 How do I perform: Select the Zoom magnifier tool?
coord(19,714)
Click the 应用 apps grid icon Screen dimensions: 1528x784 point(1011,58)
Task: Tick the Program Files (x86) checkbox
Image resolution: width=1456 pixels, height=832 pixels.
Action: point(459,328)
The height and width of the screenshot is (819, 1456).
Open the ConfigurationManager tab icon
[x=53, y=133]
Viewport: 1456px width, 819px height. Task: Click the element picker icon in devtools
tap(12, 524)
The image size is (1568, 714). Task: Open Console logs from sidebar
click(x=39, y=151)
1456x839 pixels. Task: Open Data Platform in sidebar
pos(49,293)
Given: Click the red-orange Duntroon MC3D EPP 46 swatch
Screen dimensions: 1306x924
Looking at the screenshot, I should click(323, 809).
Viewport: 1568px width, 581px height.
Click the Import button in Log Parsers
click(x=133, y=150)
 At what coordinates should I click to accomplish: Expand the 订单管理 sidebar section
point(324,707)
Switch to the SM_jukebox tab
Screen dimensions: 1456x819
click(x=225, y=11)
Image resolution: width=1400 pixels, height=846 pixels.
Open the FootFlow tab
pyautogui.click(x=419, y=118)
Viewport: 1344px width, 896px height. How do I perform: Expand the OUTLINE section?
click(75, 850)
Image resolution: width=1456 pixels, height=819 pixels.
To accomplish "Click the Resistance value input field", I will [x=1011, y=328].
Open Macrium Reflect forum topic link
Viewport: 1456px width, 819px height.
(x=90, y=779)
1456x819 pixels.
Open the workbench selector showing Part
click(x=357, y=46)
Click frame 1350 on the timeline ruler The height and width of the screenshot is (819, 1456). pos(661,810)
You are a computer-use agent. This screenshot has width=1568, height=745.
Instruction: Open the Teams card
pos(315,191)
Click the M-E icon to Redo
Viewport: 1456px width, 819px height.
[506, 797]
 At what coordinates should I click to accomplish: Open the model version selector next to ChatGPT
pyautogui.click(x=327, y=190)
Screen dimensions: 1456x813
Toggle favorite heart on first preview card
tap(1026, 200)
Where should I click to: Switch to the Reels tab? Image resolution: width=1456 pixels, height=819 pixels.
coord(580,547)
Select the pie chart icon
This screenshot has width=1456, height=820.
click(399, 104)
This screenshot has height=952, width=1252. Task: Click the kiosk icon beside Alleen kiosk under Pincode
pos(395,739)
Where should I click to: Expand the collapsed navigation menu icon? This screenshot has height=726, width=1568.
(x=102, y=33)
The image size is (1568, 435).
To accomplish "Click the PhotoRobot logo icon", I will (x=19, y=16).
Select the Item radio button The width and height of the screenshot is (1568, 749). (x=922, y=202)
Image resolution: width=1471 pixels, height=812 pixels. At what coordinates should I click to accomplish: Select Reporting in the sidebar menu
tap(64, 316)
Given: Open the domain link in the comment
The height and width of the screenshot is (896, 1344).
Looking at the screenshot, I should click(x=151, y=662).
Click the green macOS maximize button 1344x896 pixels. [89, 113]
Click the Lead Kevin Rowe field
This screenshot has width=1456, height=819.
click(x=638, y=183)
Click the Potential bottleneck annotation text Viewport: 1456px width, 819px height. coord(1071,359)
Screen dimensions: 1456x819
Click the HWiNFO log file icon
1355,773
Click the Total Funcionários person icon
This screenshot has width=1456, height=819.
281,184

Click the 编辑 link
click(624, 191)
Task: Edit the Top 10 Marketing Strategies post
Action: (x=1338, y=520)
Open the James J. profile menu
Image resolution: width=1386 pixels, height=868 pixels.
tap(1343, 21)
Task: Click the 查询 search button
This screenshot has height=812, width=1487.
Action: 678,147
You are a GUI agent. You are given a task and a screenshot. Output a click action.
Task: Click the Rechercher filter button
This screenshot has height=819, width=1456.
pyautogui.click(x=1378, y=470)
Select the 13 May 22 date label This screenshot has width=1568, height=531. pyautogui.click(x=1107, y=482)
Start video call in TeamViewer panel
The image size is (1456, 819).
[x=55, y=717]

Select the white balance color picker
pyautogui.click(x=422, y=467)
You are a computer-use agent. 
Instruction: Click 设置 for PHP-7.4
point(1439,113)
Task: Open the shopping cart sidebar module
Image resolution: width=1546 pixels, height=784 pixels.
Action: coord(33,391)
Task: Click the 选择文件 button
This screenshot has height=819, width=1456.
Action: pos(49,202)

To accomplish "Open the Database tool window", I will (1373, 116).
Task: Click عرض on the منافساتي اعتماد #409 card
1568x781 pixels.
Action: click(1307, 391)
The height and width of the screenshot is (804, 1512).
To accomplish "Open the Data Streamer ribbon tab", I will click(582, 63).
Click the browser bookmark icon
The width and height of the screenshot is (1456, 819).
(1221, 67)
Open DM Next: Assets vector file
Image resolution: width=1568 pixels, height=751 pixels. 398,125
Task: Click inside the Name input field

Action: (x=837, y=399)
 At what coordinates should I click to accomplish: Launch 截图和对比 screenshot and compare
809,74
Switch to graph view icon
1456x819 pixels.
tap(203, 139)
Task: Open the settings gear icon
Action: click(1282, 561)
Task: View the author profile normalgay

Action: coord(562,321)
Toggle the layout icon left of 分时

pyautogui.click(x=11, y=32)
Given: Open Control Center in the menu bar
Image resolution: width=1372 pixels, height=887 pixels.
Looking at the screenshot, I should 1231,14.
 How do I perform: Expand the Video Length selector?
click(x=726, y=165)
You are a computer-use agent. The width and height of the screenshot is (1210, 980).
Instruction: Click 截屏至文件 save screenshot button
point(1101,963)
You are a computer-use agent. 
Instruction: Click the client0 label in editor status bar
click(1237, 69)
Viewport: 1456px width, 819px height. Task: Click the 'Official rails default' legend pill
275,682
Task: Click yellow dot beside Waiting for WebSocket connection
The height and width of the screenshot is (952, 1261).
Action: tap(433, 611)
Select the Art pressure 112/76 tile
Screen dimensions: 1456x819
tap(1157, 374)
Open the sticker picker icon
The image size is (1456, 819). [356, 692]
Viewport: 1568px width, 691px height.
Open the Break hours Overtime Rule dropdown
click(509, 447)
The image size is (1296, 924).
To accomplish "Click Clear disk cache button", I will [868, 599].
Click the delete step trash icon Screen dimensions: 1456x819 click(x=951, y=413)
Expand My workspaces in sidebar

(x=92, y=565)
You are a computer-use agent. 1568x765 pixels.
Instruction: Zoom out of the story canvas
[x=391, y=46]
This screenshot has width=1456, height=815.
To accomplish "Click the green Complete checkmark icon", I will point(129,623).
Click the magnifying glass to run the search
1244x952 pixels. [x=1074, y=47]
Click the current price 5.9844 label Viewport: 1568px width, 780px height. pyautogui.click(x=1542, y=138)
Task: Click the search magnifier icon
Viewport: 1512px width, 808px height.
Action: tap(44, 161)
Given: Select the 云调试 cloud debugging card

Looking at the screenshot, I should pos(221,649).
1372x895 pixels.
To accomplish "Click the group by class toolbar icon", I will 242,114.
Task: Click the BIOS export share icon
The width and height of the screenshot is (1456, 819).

━━━

The entries above are to be retyped exactly.

 How do I perform: Select the Zoom magnifier tool?
coord(19,714)
Click the 应用 apps grid icon Screen dimensions: 1528x784 point(1011,58)
Task: Tick the Program Files (x86) checkbox
Image resolution: width=1456 pixels, height=832 pixels.
Action: point(459,328)
The height and width of the screenshot is (819, 1456).
Open the ConfigurationManager tab icon
[x=53, y=133]
Viewport: 1456px width, 819px height. Task: Click the element picker icon in devtools
tap(12, 524)
The image size is (1568, 714). Task: Open Console logs from sidebar
click(x=39, y=151)
1456x839 pixels. Task: Open Data Platform in sidebar
pos(49,293)
Given: Click the red-orange Duntroon MC3D EPP 46 swatch
Screen dimensions: 1306x924
Looking at the screenshot, I should click(323, 809).
Viewport: 1568px width, 581px height.
Click the Import button in Log Parsers
click(x=133, y=150)
 At what coordinates should I click to accomplish: Expand the 订单管理 sidebar section
point(324,707)
Switch to the SM_jukebox tab
Screen dimensions: 1456x819
click(x=225, y=11)
Image resolution: width=1400 pixels, height=846 pixels.
Open the FootFlow tab
pyautogui.click(x=419, y=118)
Viewport: 1344px width, 896px height. How do I perform: Expand the OUTLINE section?
click(75, 850)
Image resolution: width=1456 pixels, height=819 pixels.
To accomplish "Click the Resistance value input field", I will [x=1011, y=328].
Open Macrium Reflect forum topic link
Viewport: 1456px width, 819px height.
(x=90, y=779)
1456x819 pixels.
Open the workbench selector showing Part
click(x=357, y=46)
Click frame 1350 on the timeline ruler The height and width of the screenshot is (819, 1456). pos(661,810)
You are a computer-use agent. This screenshot has width=1568, height=745.
Instruction: Open the Teams card
pos(315,191)
Click the M-E icon to Redo
Viewport: 1456px width, 819px height.
[506, 797]
 At what coordinates should I click to accomplish: Open the model version selector next to ChatGPT
pyautogui.click(x=327, y=190)
Screen dimensions: 1456x813
Toggle favorite heart on first preview card
tap(1026, 200)
Where should I click to: Switch to the Reels tab? Image resolution: width=1456 pixels, height=819 pixels.
coord(580,547)
Select the pie chart icon
This screenshot has width=1456, height=820.
click(399, 104)
This screenshot has height=952, width=1252. Task: Click the kiosk icon beside Alleen kiosk under Pincode
pos(395,739)
Where should I click to: Expand the collapsed navigation menu icon? This screenshot has height=726, width=1568.
(x=102, y=33)
The image size is (1568, 435).
To accomplish "Click the PhotoRobot logo icon", I will (x=19, y=16).
Select the Item radio button The width and height of the screenshot is (1568, 749). (x=922, y=202)
Image resolution: width=1471 pixels, height=812 pixels. At what coordinates should I click to accomplish: Select Reporting in the sidebar menu
tap(64, 316)
Given: Open the domain link in the comment
The height and width of the screenshot is (896, 1344).
Looking at the screenshot, I should click(x=151, y=662).
Click the green macOS maximize button 1344x896 pixels. [89, 113]
Click the Lead Kevin Rowe field
This screenshot has width=1456, height=819.
click(x=638, y=183)
Click the Potential bottleneck annotation text Viewport: 1456px width, 819px height. coord(1071,359)
Screen dimensions: 1456x819
Click the HWiNFO log file icon
1355,773
Click the Total Funcionários person icon
This screenshot has width=1456, height=819.
281,184

Click the 编辑 link
click(624, 191)
Task: Edit the Top 10 Marketing Strategies post
Action: (x=1338, y=520)
Open the James J. profile menu
Image resolution: width=1386 pixels, height=868 pixels.
tap(1343, 21)
Task: Click the 查询 search button
This screenshot has height=812, width=1487.
Action: 678,147
You are a GUI agent. You are given a task and a screenshot. Output a click action.
Task: Click the Rechercher filter button
This screenshot has height=819, width=1456.
pyautogui.click(x=1378, y=470)
Select the 13 May 22 date label This screenshot has width=1568, height=531. pyautogui.click(x=1107, y=482)
Start video call in TeamViewer panel
The image size is (1456, 819).
[x=55, y=717]

Select the white balance color picker
pyautogui.click(x=422, y=467)
You are a computer-use agent. 
Instruction: Click 设置 for PHP-7.4
point(1439,113)
Task: Open the shopping cart sidebar module
Image resolution: width=1546 pixels, height=784 pixels.
Action: coord(33,391)
Task: Click the 选择文件 button
This screenshot has height=819, width=1456.
Action: pos(49,202)

To accomplish "Open the Database tool window", I will (1373, 116).
Task: Click عرض on the منافساتي اعتماد #409 card
1568x781 pixels.
Action: click(1307, 391)
The height and width of the screenshot is (804, 1512).
To accomplish "Open the Data Streamer ribbon tab", I will click(582, 63).
Click the browser bookmark icon
The width and height of the screenshot is (1456, 819).
(1221, 67)
Open DM Next: Assets vector file
Image resolution: width=1568 pixels, height=751 pixels. 398,125
Task: Click inside the Name input field

Action: (x=837, y=399)
 At what coordinates should I click to accomplish: Launch 截图和对比 screenshot and compare
809,74
Switch to graph view icon
1456x819 pixels.
tap(203, 139)
Task: Open the settings gear icon
Action: click(1282, 561)
Task: View the author profile normalgay

Action: coord(562,321)
Toggle the layout icon left of 分时

pyautogui.click(x=11, y=32)
Given: Open Control Center in the menu bar
Image resolution: width=1372 pixels, height=887 pixels.
Looking at the screenshot, I should 1231,14.
 How do I perform: Expand the Video Length selector?
click(x=726, y=165)
You are a computer-use agent. The width and height of the screenshot is (1210, 980).
Instruction: Click 截屏至文件 save screenshot button
point(1101,963)
You are a computer-use agent. 
Instruction: Click the client0 label in editor status bar
click(1237, 69)
Viewport: 1456px width, 819px height. Task: Click the 'Official rails default' legend pill
275,682
Task: Click yellow dot beside Waiting for WebSocket connection
The height and width of the screenshot is (952, 1261).
Action: tap(433, 611)
Select the Art pressure 112/76 tile
Screen dimensions: 1456x819
tap(1157, 374)
Open the sticker picker icon
The image size is (1456, 819). [356, 692]
Viewport: 1568px width, 691px height.
Open the Break hours Overtime Rule dropdown
click(509, 447)
The image size is (1296, 924).
To accomplish "Click Clear disk cache button", I will [868, 599].
Click the delete step trash icon Screen dimensions: 1456x819 click(x=951, y=413)
Expand My workspaces in sidebar

(x=92, y=565)
You are a computer-use agent. 1568x765 pixels.
Instruction: Zoom out of the story canvas
[x=391, y=46]
This screenshot has width=1456, height=815.
To accomplish "Click the green Complete checkmark icon", I will point(129,623).
Click the magnifying glass to run the search
1244x952 pixels. [x=1074, y=47]
Click the current price 5.9844 label Viewport: 1568px width, 780px height. pyautogui.click(x=1542, y=138)
Task: Click the search magnifier icon
Viewport: 1512px width, 808px height.
Action: tap(44, 161)
Given: Select the 云调试 cloud debugging card

Looking at the screenshot, I should pos(221,649).
1372x895 pixels.
To accomplish "Click the group by class toolbar icon", I will 242,114.
Task: Click the BIOS export share icon
The width and height of the screenshot is (1456, 819).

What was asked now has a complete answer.